In men experiencing secondary hypogonadism—a condition where the brain fails to adequately stimulate testosterone production—oral kisspeptin agonists have demonstrated potential to increase endogenous testosterone levels by promoting LH secretion. The safety profile in trials appears favorable, with fewer adverse effects compared to injectable gonadotropins or direct hormone therapies.

However, it’s important to note that the current evidence, while encouraging, is still emerging. Most data come from controlled clinical settings, and long-term outcomes remain under investigation. The full spectrum of benefits and potential limitations—including individual variability in response—will become clearer as more extensive studies and real-world use data accumulate.

Clinical Context

In clinical practice, oral kisspeptin agonists are considered under the guidance of a qualified healthcare provider or physician, especially within supervised fertility or endocrinology programs. Their use may be appropriate for:

Women with infertility related to anovulation, particularly those with PCOS or hypothalamic amenorrhea, who seek a treatment that supports natural hormone rhythms rather than direct hormone replacement.
Men with secondary hypogonadism who have low testosterone levels attributable to pituitary or hypothalamic dysfunction, where stimulating endogenous hormone production is preferred.
Investigational use in conditions like delayed puberty, where initiating hormonal cascades is necessary.

Monitoring typically involves tracking hormone levels (LH, FSH, estradiol or testosterone) and clinical signs of response, such as ovulation or symptom improvement. Because kisspeptin agonists work by modulating brain hormone pathways, dosing and protocols should always be managed by a physician experienced in endocrine therapies to optimize outcomes and minimize risks.

Oral delivery offers a practical advantage, potentially improving adherence and patient comfort compared to injectables. Additionally, by promoting physiologic pulsatility of gonadotropins, these agents may reduce the risk of ovarian hyperstimulation syndrome (OHSS) in fertility treatments—a significant safety consideration.

Key Takeaways

Oral kisspeptin agonists like MVT-602 stimulate the body’s own hormone production by activating KISS1 receptors in the brain, promoting natural pulsatile release of reproductive hormones.
Clinical trials suggest these agents may support ovulation in women with anovulatory infertility and increase testosterone in men with secondary hypogonadism, with a favorable safety profile.
Use of kisspeptin agonists is physician-supervised, ideally integrated into personalized treatment plans that consider lifestyle and metabolic factors.
Oral administration offers a non-invasive alternative to injectable hormone therapies, potentially improving patient experience and safety.
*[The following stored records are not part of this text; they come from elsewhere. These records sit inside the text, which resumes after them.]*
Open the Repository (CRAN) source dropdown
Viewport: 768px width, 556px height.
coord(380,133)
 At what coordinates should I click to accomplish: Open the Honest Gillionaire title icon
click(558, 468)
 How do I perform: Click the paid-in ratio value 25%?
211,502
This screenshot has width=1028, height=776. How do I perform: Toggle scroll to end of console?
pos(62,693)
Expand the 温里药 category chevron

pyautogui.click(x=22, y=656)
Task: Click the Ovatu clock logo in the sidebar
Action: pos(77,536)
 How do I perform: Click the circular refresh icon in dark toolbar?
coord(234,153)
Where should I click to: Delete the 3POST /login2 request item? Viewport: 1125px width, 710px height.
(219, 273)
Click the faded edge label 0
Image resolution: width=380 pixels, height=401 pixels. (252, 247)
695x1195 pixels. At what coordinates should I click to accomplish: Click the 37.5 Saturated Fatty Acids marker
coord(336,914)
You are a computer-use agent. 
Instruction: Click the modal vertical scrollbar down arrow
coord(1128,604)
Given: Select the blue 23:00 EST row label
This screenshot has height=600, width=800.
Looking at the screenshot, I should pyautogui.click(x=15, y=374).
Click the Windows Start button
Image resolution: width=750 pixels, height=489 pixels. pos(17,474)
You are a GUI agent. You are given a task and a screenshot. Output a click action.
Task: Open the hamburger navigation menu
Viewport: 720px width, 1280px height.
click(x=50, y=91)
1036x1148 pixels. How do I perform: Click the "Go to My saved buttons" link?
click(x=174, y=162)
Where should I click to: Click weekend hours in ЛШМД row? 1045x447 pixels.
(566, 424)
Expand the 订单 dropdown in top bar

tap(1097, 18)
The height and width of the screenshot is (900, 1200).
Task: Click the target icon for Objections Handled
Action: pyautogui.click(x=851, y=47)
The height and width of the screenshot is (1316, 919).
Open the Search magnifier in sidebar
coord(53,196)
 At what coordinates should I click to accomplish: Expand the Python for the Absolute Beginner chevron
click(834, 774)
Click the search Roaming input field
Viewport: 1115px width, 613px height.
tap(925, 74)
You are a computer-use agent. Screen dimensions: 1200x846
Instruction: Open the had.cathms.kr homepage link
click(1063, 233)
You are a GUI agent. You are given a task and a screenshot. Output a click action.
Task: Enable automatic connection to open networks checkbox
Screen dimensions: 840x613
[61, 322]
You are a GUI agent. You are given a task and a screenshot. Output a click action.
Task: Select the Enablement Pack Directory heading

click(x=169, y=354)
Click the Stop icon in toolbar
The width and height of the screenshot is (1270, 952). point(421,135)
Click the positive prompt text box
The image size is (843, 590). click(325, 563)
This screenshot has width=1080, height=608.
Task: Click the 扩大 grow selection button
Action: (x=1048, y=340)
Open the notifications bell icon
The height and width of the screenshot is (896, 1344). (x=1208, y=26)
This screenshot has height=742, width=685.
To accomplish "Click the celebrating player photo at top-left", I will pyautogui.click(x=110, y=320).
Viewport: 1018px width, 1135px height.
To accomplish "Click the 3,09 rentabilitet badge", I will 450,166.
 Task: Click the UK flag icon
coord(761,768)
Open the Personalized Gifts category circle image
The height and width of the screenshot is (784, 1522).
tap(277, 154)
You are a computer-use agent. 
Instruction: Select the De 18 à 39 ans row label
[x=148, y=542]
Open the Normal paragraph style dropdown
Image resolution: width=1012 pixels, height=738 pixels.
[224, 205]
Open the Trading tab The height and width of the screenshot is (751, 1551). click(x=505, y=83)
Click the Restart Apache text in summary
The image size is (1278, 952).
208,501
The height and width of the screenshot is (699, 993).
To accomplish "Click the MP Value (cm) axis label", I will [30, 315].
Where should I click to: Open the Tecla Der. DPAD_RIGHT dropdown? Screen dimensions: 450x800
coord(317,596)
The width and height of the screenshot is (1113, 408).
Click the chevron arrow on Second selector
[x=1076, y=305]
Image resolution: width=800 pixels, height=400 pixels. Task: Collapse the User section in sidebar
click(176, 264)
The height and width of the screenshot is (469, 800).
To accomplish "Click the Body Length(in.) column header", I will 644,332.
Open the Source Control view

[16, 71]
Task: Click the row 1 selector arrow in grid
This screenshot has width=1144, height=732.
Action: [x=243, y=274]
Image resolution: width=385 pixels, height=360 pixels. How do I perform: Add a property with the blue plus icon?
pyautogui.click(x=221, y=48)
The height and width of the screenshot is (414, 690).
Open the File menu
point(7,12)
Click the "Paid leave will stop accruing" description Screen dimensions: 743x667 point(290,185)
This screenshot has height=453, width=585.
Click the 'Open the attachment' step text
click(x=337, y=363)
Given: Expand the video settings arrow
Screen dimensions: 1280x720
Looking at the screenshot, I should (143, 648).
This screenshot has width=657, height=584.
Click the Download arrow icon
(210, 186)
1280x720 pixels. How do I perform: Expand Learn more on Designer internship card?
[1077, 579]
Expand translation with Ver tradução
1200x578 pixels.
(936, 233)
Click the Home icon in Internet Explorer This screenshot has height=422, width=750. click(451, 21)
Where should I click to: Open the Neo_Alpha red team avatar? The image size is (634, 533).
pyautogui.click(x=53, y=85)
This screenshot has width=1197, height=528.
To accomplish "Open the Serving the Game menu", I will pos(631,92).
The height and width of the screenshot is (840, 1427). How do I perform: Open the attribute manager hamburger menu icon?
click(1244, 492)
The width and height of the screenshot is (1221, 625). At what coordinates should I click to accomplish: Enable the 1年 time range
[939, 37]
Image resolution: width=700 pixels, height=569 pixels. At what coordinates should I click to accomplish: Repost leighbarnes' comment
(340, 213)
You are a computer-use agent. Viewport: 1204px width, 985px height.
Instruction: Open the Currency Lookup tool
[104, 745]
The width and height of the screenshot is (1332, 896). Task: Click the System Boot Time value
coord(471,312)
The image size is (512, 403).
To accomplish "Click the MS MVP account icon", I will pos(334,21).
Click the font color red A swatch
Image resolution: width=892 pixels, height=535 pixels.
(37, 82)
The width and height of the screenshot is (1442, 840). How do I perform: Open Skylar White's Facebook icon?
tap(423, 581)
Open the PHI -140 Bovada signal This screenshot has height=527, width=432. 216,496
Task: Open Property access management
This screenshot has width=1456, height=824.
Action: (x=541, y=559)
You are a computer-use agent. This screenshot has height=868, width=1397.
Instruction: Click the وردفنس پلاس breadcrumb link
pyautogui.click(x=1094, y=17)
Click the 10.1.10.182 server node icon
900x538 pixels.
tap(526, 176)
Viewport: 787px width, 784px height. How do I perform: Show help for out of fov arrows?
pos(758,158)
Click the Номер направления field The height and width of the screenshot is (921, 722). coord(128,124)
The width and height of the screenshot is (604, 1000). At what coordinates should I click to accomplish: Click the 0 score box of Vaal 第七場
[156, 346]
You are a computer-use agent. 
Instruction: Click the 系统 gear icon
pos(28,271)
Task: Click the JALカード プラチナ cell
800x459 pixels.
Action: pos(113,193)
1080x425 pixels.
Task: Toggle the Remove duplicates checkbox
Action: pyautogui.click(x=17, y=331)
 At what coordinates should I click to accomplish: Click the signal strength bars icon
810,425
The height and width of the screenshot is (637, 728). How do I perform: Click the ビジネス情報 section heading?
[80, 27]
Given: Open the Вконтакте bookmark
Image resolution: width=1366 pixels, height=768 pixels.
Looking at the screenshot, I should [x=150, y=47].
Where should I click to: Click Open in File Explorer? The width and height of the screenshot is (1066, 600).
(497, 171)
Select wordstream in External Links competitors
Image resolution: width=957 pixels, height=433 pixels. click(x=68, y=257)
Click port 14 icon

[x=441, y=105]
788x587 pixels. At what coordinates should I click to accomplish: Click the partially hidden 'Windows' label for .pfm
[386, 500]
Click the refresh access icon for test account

Frequently Asked Questions

How do oral kisspeptin agonists differ from traditional hormone replacement therapies?
Kisspeptin agonists stimulate the body’s own hormone production by triggering natural hormonal pulses in the brain, whereas hormone replacement therapies provide hormones externally. This can lead to more physiologic hormone levels and potentially fewer side effects.

Are oral kisspeptin agonists suitable for all causes of infertility or hypogonadism?
They are primarily studied for infertility related to anovulation (such as PCOS and hypothalamic amenorrhea) and secondary hypogonadism due to hypothalamic or pituitary causes. Other causes may require different treatments, so evaluation by a healthcare provider is essential.

Is this treatment widely available now?
As of 2024, these agents are in late-stage clinical trials and may be available in some clinical research or specialized settings soon. Use should be under physician supervision to ensure safety and appropriate monitoring.

Oral kisspeptin agonists represent an exciting step toward more natural and patient-friendly hormone therapies. By harnessing the body’s own regulatory systems, they offer a promising option for those seeking fertility support or hormone restoration within a balanced, physiologic framework.